Symmetry in mixed quantum states can manifest in two distinct forms: strong symmetry, where each individual pure state in the quantum ensemble is symmetric with the same charge, and weak symmetry, which applies only to the entire ensemble. This paper explores a novel type of spontaneous symmetry breaking (SSB) where a strong symmetry is broken to a weak one. While the SSB of a weak symmetry is measured by the long-ranged two-point correlation function Tr(O_xO^†_yρ), the strong-to-weak SSB (SW-SSB) is measured by the fidelity F(ρ, O_xO^†_yρ O_yO^†_x), dubbed the fidelity correlator. We prove that SW-SSB is a universal property of mixed-state quantum phases, in the sense that the phenomenon of SW-SSB is robust against symmetric low-depth local quantum channels. We argue that a thermal state at a nonzero temperature in the canonical ensemble (with fixed symmetry charge) should have spontaneously broken strong symmetry.

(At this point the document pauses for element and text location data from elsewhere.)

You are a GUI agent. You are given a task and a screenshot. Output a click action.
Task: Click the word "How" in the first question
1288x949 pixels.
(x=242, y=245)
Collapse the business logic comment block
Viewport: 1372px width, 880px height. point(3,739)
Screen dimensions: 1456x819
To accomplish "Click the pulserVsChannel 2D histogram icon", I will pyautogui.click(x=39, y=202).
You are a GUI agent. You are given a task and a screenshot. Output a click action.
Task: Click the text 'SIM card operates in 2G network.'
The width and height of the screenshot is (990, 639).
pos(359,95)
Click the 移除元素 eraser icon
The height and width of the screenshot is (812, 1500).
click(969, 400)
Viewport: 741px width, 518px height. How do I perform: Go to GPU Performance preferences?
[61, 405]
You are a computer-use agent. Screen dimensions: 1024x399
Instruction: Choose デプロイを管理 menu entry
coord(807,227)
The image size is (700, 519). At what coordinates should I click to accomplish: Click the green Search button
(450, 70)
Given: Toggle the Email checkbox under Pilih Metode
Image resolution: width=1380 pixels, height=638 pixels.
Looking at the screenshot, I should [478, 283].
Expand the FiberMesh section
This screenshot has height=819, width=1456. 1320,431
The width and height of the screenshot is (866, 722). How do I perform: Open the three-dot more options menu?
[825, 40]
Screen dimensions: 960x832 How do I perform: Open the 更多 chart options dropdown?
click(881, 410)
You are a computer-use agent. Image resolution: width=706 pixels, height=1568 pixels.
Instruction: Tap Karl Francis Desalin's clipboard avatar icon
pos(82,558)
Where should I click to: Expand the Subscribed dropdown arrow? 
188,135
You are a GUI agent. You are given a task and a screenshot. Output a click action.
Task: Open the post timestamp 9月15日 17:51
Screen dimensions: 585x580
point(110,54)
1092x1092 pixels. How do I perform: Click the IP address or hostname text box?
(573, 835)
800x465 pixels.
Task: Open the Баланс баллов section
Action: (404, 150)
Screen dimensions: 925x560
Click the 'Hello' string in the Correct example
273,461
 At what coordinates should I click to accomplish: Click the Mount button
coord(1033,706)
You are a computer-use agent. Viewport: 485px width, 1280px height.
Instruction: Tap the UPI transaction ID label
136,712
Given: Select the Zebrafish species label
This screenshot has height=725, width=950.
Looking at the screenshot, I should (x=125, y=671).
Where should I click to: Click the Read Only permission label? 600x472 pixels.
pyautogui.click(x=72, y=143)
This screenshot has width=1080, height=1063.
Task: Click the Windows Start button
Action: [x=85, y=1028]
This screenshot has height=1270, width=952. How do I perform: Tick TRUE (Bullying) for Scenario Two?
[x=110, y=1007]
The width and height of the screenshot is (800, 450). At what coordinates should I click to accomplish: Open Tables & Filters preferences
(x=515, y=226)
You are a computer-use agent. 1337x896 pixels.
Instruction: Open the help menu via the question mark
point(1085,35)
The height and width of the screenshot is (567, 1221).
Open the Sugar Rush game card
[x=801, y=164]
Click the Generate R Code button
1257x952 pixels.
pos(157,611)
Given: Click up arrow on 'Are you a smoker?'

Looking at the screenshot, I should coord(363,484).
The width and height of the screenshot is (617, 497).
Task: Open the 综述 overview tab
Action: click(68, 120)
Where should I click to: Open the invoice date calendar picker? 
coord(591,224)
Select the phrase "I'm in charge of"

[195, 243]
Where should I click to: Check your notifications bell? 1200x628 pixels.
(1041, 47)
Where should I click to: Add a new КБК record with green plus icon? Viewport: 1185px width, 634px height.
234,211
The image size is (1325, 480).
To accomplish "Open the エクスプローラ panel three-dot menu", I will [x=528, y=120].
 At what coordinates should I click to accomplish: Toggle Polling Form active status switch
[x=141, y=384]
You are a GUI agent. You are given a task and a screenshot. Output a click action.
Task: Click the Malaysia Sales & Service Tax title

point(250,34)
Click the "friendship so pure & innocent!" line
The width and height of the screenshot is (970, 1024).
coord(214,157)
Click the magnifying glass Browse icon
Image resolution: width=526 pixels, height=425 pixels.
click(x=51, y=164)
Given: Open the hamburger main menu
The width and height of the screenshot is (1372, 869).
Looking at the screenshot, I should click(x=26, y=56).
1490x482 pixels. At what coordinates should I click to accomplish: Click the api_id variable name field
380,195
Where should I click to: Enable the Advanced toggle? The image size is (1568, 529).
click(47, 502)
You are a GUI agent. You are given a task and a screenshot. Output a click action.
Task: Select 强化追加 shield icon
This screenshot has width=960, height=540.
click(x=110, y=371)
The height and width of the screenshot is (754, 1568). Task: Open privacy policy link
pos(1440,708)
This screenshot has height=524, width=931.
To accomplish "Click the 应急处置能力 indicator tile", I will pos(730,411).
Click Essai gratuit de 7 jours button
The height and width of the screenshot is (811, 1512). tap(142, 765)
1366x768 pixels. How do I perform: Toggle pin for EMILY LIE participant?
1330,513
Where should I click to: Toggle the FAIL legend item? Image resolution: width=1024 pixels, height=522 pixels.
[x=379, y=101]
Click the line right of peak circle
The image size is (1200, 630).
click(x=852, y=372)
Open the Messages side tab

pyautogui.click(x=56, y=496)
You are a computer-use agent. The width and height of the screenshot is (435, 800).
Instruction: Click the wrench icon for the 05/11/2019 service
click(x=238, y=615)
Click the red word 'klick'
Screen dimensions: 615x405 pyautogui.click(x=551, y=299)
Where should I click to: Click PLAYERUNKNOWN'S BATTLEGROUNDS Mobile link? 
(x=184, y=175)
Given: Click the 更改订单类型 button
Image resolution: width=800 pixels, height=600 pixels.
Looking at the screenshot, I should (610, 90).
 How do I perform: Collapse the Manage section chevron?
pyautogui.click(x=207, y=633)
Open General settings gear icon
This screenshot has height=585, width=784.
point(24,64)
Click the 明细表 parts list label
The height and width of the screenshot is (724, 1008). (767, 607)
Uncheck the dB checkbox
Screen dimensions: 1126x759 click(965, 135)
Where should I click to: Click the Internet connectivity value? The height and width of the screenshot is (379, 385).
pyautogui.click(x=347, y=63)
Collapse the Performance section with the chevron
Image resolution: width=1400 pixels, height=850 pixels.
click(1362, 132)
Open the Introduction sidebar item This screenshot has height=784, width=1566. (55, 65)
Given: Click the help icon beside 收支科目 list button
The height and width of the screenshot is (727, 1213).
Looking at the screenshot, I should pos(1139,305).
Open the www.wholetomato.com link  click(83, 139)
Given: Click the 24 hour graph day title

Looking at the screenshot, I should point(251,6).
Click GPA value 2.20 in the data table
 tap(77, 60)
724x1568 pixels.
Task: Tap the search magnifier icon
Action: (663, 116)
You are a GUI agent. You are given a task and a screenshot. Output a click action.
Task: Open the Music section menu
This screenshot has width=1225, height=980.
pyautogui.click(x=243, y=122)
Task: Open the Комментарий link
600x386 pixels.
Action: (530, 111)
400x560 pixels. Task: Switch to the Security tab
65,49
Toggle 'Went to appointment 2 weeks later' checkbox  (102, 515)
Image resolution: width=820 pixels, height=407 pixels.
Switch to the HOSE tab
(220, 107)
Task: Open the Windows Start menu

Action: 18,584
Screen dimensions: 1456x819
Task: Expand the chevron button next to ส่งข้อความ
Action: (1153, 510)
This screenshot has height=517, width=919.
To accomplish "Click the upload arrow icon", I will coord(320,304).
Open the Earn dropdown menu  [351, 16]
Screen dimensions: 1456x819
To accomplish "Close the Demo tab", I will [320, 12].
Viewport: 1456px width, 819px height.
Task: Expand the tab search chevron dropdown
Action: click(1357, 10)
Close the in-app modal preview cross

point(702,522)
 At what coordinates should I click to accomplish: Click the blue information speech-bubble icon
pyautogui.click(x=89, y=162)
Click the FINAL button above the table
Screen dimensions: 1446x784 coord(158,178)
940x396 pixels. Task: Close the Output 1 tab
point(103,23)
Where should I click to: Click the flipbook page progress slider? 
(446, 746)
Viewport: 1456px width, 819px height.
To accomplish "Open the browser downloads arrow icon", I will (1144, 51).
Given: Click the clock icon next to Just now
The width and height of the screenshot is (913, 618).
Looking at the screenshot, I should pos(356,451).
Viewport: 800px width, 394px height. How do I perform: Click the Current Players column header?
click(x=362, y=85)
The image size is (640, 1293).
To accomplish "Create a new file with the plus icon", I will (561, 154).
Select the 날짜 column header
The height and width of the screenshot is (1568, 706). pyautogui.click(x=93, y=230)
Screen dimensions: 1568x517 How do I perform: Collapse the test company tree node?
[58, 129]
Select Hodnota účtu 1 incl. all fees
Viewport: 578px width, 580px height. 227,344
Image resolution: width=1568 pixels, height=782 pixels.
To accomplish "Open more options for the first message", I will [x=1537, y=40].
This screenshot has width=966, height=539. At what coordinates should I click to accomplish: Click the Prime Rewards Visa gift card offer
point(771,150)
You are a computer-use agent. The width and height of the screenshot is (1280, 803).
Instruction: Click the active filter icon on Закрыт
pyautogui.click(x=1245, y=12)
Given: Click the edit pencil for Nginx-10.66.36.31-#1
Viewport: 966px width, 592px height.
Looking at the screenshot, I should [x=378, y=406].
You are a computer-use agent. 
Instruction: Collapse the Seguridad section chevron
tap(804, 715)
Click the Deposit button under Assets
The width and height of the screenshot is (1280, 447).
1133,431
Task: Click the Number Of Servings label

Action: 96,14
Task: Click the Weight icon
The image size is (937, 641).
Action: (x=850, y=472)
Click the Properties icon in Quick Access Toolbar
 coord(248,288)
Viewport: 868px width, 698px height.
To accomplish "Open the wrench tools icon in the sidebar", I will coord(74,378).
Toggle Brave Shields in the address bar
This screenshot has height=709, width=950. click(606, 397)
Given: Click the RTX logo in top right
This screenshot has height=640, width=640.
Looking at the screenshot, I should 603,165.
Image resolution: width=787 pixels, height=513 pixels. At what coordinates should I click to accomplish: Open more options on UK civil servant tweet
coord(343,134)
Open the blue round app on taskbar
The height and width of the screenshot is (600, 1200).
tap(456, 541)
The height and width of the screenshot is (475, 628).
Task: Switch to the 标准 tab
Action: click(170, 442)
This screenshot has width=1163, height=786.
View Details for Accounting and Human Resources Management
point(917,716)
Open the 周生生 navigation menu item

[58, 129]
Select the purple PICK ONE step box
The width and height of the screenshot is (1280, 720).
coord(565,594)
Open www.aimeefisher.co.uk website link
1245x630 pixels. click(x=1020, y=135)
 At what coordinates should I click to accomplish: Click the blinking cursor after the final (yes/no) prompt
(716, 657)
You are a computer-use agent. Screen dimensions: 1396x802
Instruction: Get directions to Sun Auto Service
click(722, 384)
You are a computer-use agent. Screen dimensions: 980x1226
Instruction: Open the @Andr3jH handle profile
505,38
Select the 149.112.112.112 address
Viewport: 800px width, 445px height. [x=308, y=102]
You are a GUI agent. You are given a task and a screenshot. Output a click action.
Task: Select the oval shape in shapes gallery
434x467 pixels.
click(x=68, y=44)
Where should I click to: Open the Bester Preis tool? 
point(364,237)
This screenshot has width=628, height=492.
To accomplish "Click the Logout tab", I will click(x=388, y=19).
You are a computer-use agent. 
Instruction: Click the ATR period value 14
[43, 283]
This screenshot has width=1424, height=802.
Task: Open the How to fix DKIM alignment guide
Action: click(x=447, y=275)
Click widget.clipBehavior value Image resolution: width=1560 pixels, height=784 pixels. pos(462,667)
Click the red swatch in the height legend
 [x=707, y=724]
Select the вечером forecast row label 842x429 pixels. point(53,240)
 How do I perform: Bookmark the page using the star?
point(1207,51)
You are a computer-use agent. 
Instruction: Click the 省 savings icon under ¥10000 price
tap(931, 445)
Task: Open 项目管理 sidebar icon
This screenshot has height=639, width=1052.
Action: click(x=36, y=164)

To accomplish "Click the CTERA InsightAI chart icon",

Additionally, we study non-thermal scenarios where decoherence induces SW-SSB, leading to phase transitions described by classical statistical models with bond randomness. In particular, the SW-SSB transition of a decohered Ising model can be viewed as the "ungauged" version of the celebrated toric code decodability transition. We confirm that, in the decohered Ising model, the SW-SSB transition defined by the fidelity correlator is the only physical transition in terms of channel recoverability. We also comment on other (inequivalent) definitions of SW-SSB, through correlation functions with higher Rényi indices.